0

I need to plot the outliers from a boxplot on to a map. My lecturer gave me the function to extract all outliers from this boxplot:

outliers = match(names(boxplot(pc3, plot = FALSE)$out), names(pc3))

(pc3 being the data)

I am then plotting them using:

points(Data.1$X[outliers], Data.1$Y[outliers], col = "red", cex = 3, lwd = 2)

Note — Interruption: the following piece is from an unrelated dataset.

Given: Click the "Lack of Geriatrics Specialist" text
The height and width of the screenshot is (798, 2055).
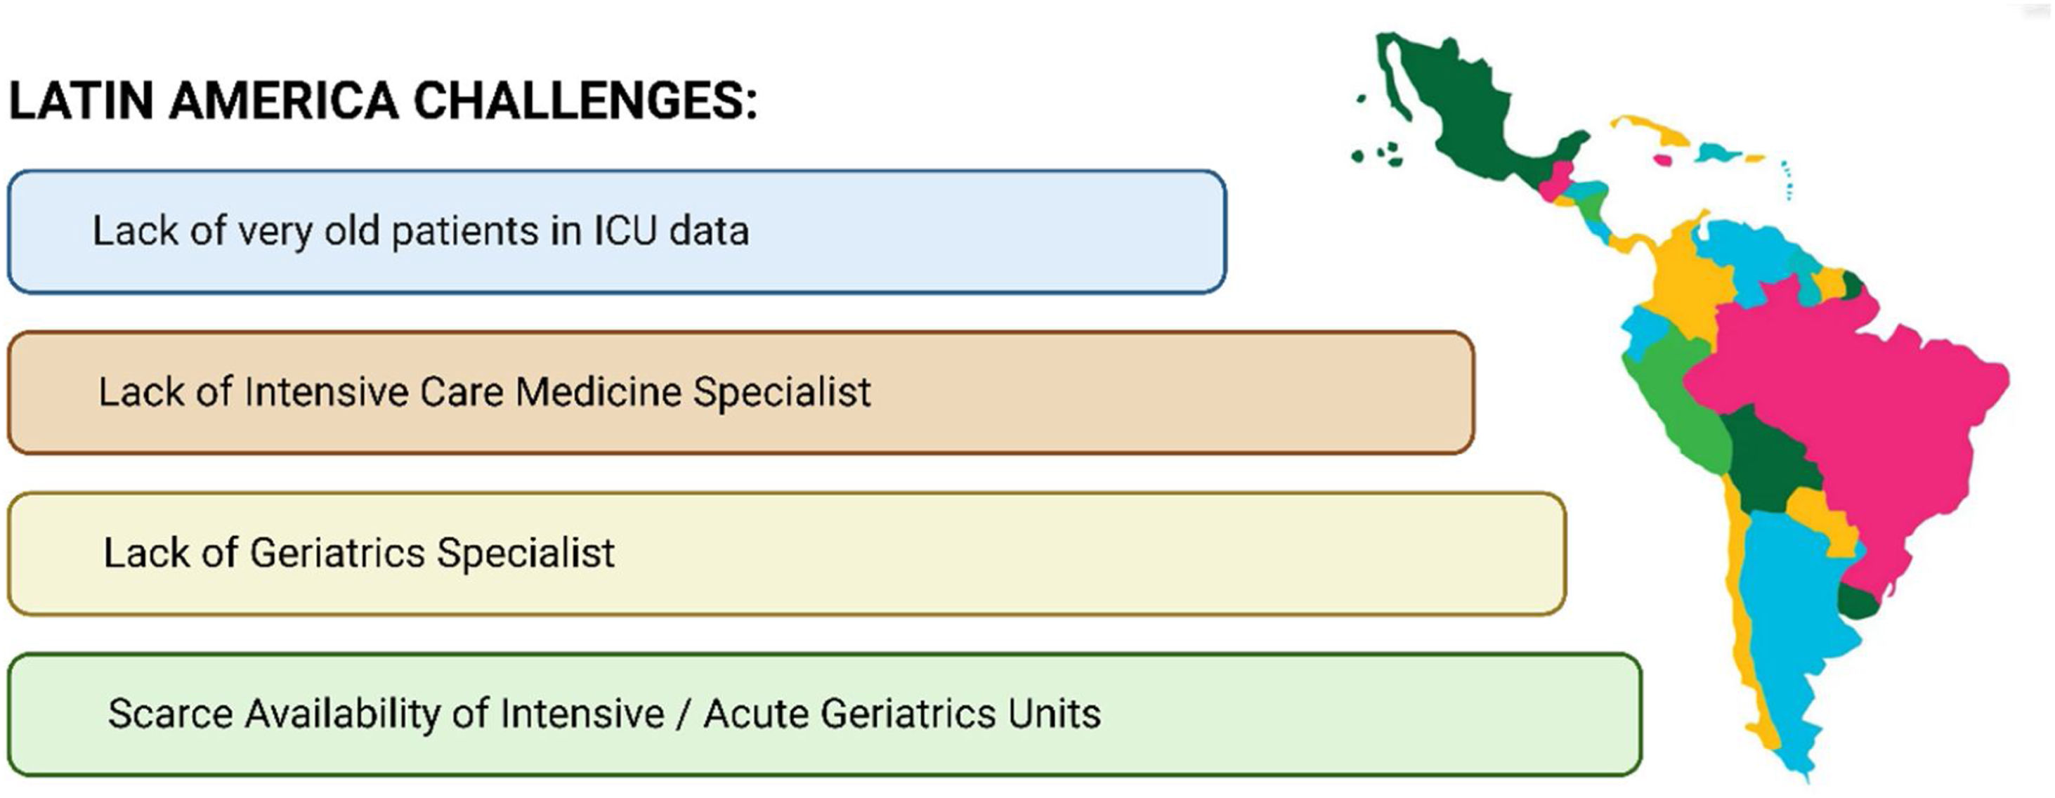Looking at the screenshot, I should [359, 553].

However I want to extract the positive outliers into one variable and the negative outliers into a different variable in order to plot them in different colours. How do I do this?

Thank you.

TeddyTedTed
  • 103
  • 3
  • 2
    You already have the outliers and the data, right? Then you can determine from the data whether the outliers are above the mean (or median) or below it, and separate them out like that. Check out ?`[` for help with indexing. – Jota May 02 '14 at 13:48
  • How would I go about doing that? Apologies I'm quite new to R. – TeddyTedTed May 02 '14 at 14:25
  • Depends. It would be easier to give an exact solution if you provided example data to work with (see [How to make a great R reproducible example](http://stackoverflow.com/questions/5963269/how-to-make-a-great-r-reproducible-example)). A simple way to do what I said with a vector would be: `above_outliers <- outliers[outliers > mean(pc3)]` for the case of outliers above the mean. – Jota May 02 '14 at 14:41

1 Answers1

1

Outliers are defined by boxplot as points farther than 1.5 times the inter-quartile range from the sides of the box (75th and 25th percentile). You can apply that definition directly:

iq.range <- quantile(pc3, probs=c(0.25, 0.75))
lower.bound <- iq.range[1] - 1.5*diff(iq.range)
upper.bound <- iq.range[2] + 1.5*diff(iq.range)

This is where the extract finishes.